In 1910 he was one of the members of the expedition of Eilerts de Haan to the Upper Suriname River. De Haan passed away on the way and Käyser took over the lead of the expedition. In the Dutch East Indies he also seized every opportunity to engage in mountaineering, which he also pursued in Europe. From 1935 to 1938 he led the expedition to mark the Brazilian–Surinamese border. It took three years and had two intermissions in Paramaribo to wait for a more favourable time of year. After his return and the signing of the border demarcation protocols with England and Brazil he stayed in Paramaribo for some time until his departure to the Netherlands on 24 February 1939.

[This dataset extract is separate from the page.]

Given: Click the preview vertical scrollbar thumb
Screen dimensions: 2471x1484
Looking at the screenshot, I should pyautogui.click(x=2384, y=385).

Shortly after his arrival he had a conversation with minister Charles Welter on 26 April 1939 at the office in the Ministry of the Colonies in The Hague. There, at the age of 62, Käyser suffered a sudden heart attack and medical assistance was promptly summoned in vain. On 29 April 1939, he was laid to rest at the cemetery of Oud Eik en Duinen.

==Awards and honours==
Käyser was decorated as a Knight in the Order of the Netherlands Lion and Commander in the Order of Orange-Nassau for his role in Suriname. Next to them, he was decorated in several foreign orders. In 1939, he was posthumously awarded the rank of Grand Officer in the Order of the Southern Cross in Brazil. The Käyser Mountains are named after him.